> Data supplied:

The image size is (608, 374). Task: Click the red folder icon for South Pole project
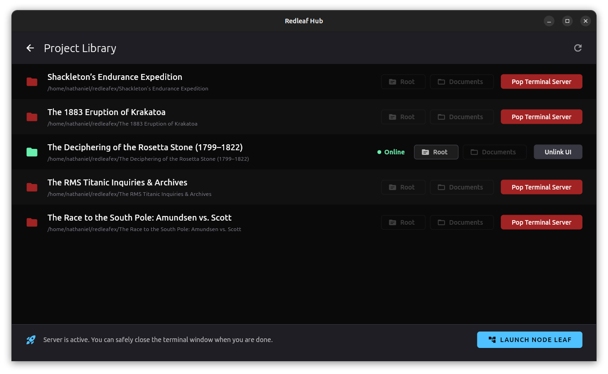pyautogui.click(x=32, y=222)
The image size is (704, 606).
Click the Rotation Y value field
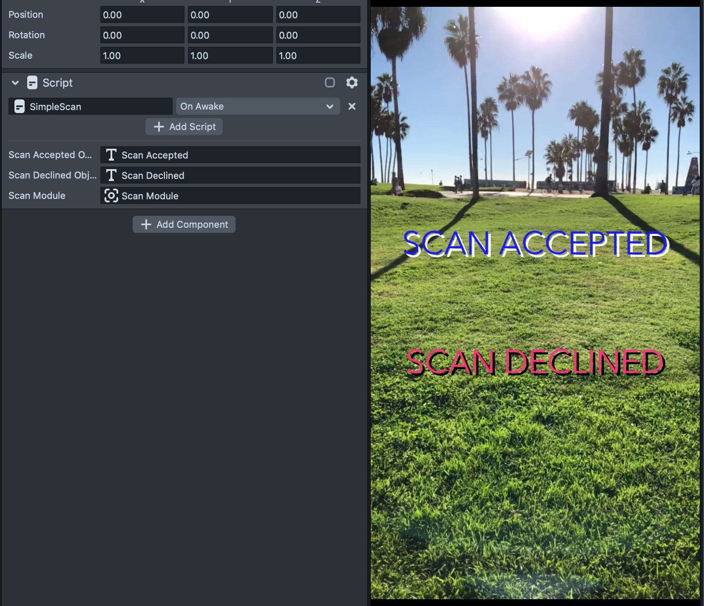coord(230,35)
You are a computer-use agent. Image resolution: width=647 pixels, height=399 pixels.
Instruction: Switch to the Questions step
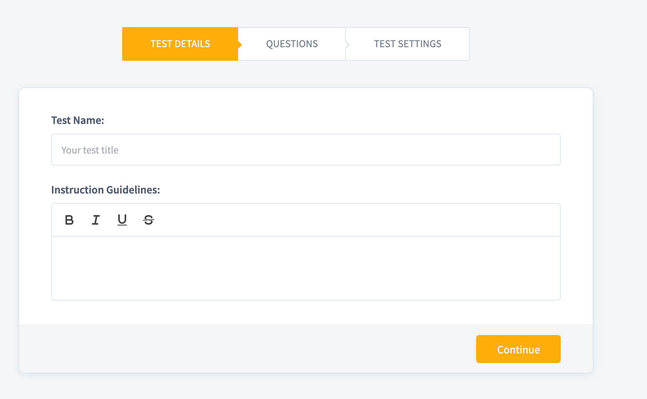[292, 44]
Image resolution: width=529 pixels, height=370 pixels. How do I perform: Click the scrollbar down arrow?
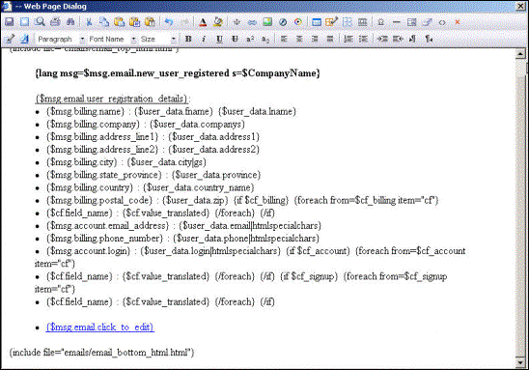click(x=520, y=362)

> Task requirements:
Each line of the data must be restated exactly, and the pictures must be left out.

> Solution for this problem:
The image size is (608, 374). Task: Click the red folder icon for South Pole project
pyautogui.click(x=32, y=222)
The image size is (704, 606).
Click the Rotation Y value field
coord(230,35)
You are a computer-use agent. Image resolution: width=647 pixels, height=399 pixels.
Instruction: Switch to the Questions step
[292, 44]
Image resolution: width=529 pixels, height=370 pixels. How do I perform: Click the scrollbar down arrow?
click(x=520, y=362)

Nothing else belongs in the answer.